Anna's classmate James Roberts, however, is optimistic.
"See the Ellis Park was used basically for Rugby, but it also hosts football matches of Orlando Pirates. I hope local football matches will now attract more spectators," James said.
President Jacob Zuma said the stadiums would be used for football, rugby and cricket leagues.
Zuma said the venues should be seen as the country's investment to bid for the 2020 Olympics.
"We are also looking to get foreign soccer stars to come and play here. There are a number of plans in place to make the stadiums useful," he said.
But conservatives are not willing to buy his argument.
"The World Cup made us crazy. Money was spent carefully. I think the government will have a tough time in maintaining the stadiums. They will soon turn into white elephants," said Anton Harber, professor at the University of Witwatersrand.
The city of Polokwane, which is three-hour drive from Johannesburg, has the ultra modern 40,000-seater Peter Mokaba Stadium for a five-lakh population.

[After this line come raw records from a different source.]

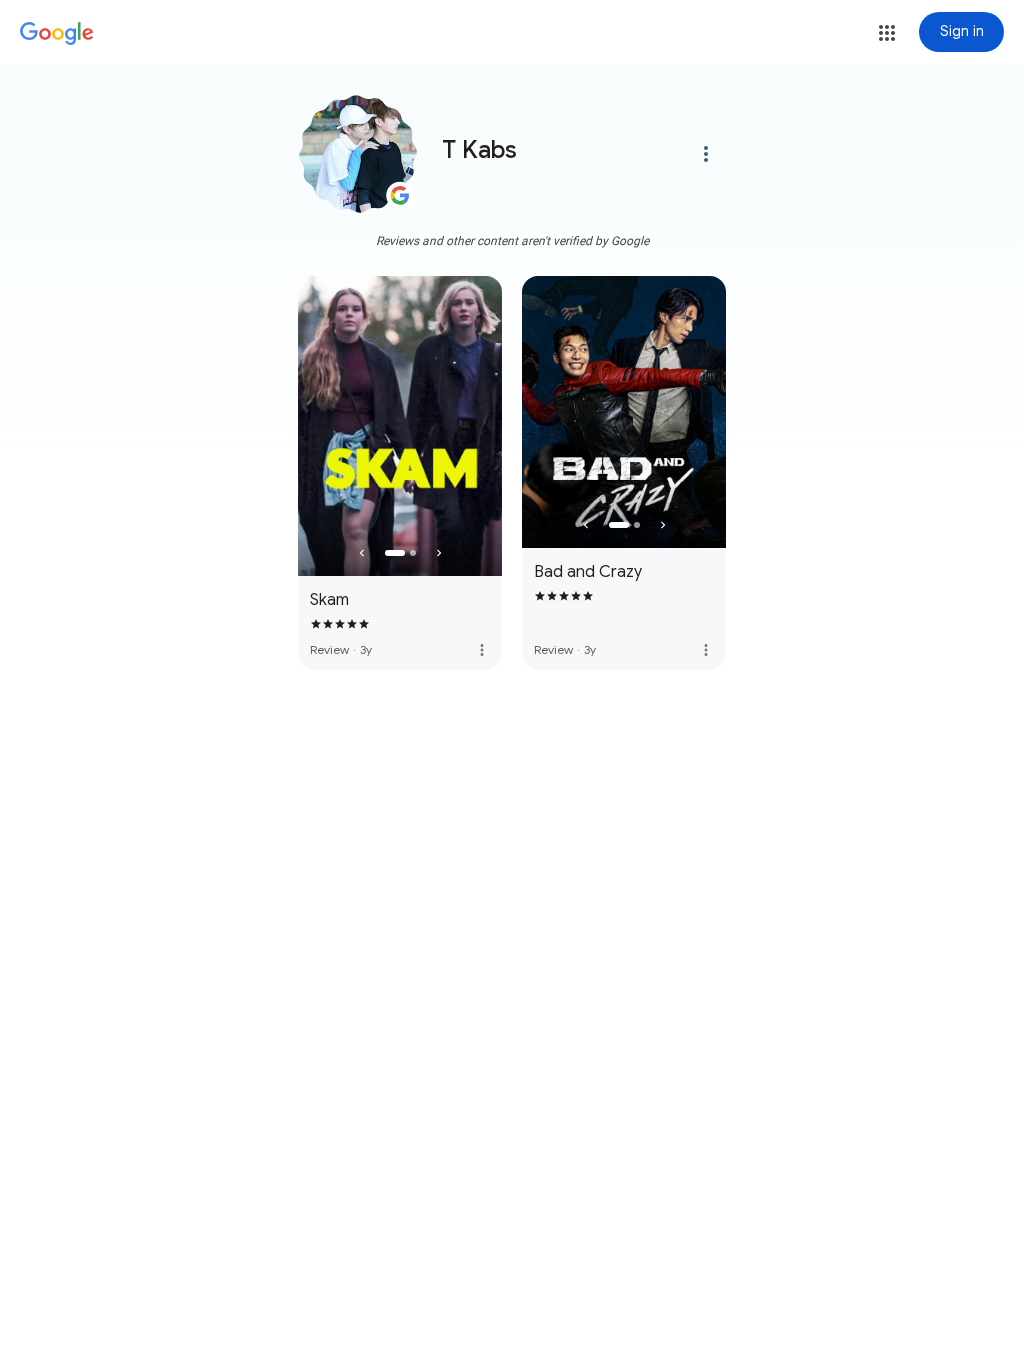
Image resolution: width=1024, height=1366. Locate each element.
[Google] (57, 34)
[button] (887, 33)
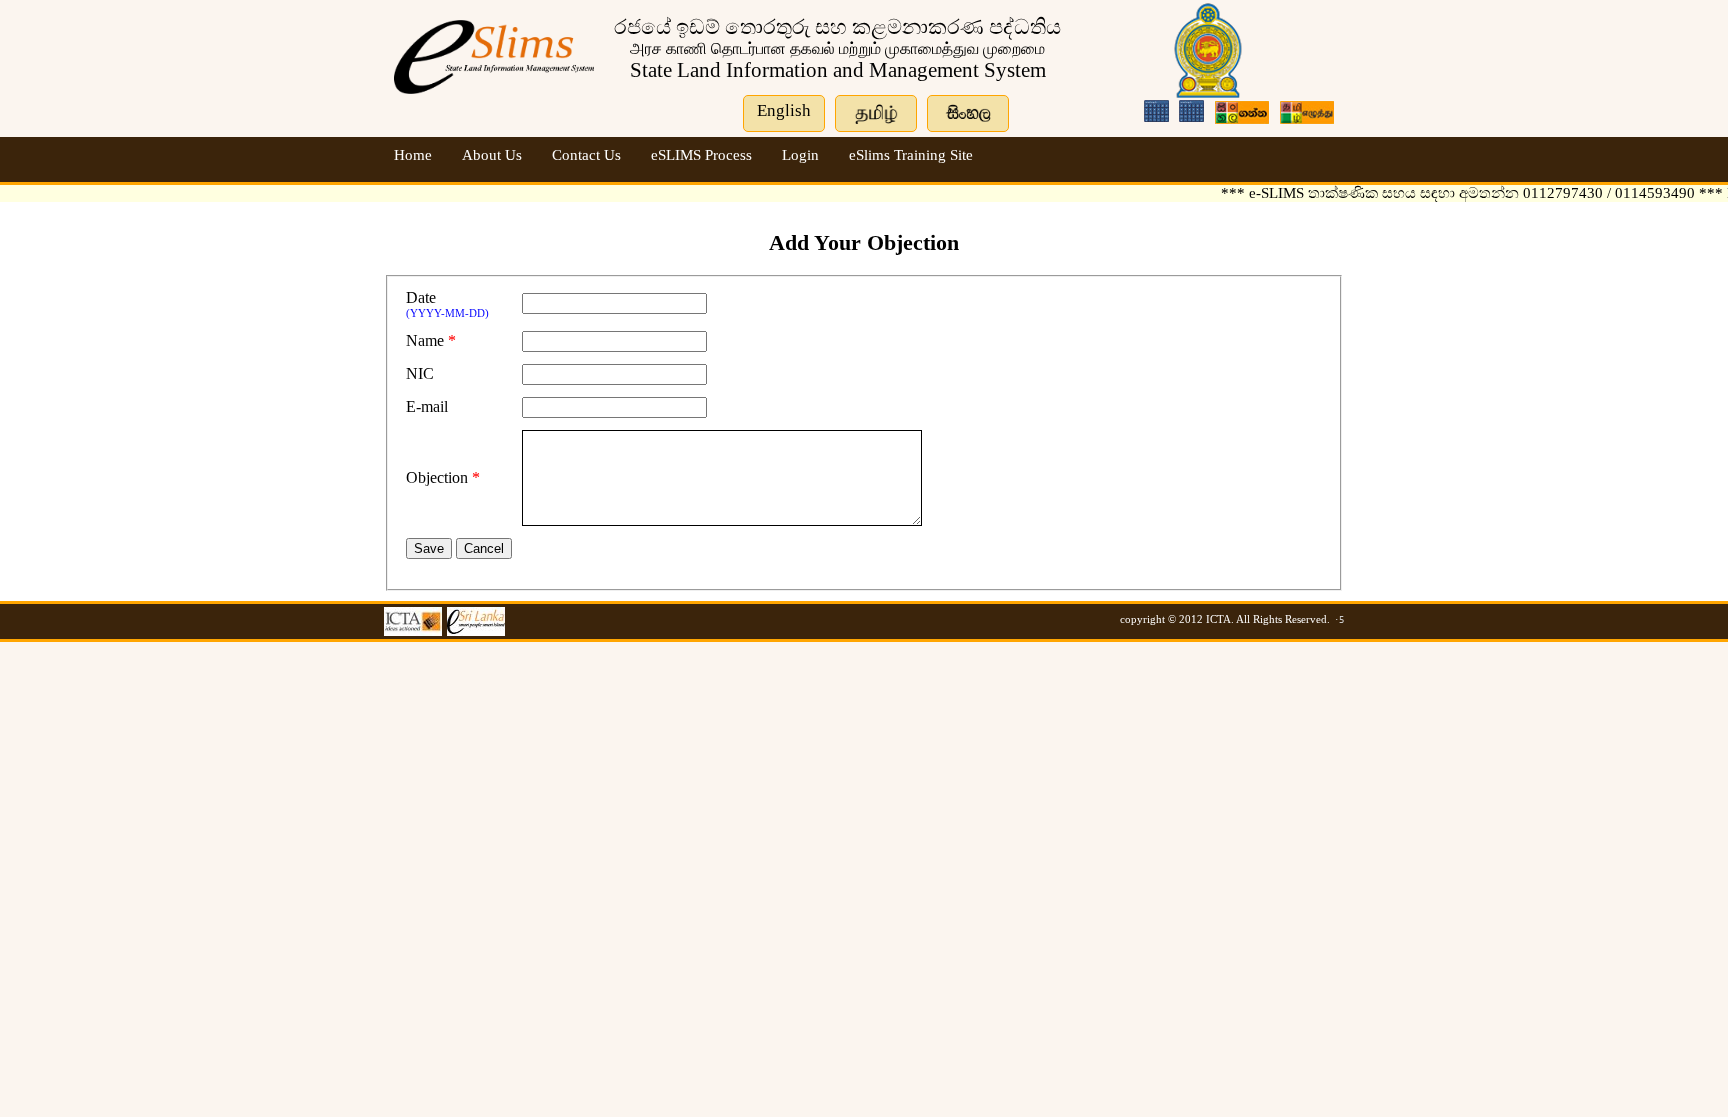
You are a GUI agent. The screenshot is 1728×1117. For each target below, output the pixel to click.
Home (413, 155)
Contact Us (586, 155)
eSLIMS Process (701, 155)
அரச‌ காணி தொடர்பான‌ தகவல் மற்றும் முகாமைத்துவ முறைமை (837, 48)
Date (421, 297)
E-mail (427, 406)
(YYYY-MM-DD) (447, 313)
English (784, 110)
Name (425, 340)
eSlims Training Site (911, 155)
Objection (437, 477)
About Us (492, 155)
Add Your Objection (864, 242)
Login (800, 155)
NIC (420, 373)
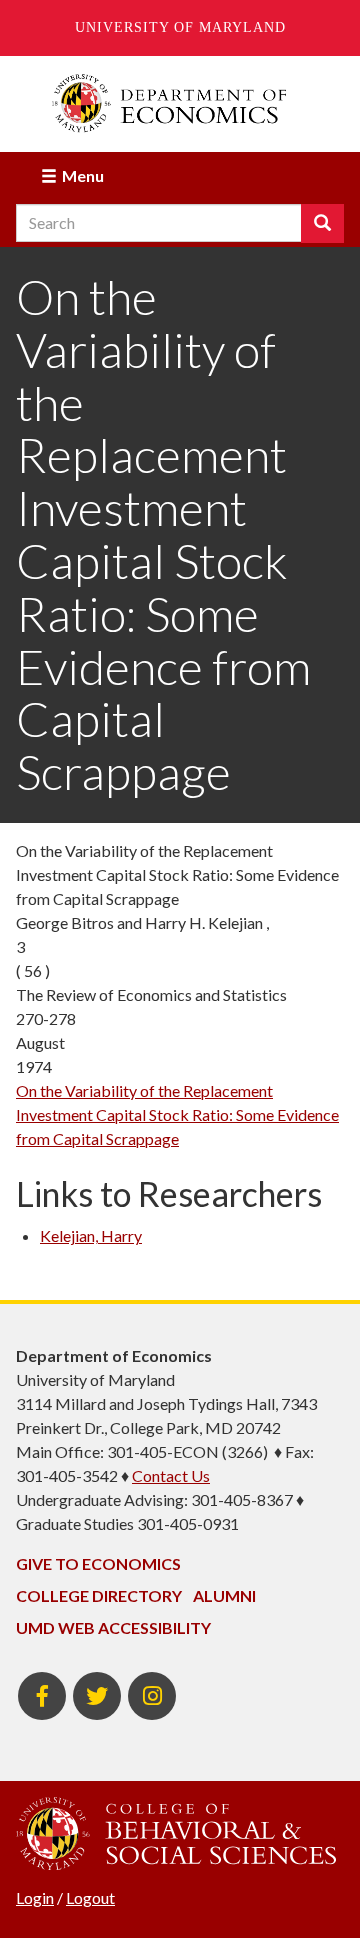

The annual maintenance of the stadium will come to $2 million and that in a town which has no football team!
The same is the case with Cape Town's Green Point Stadium, situated between Table Mountain and Robben Island.
In 2006, a government study found the stadium's location was of little use for the residents as it can hardly generate any revenue. The report felt renovation of the nearby stadium would have saved the government enough money to construct 250,000 homes for the city’s poor.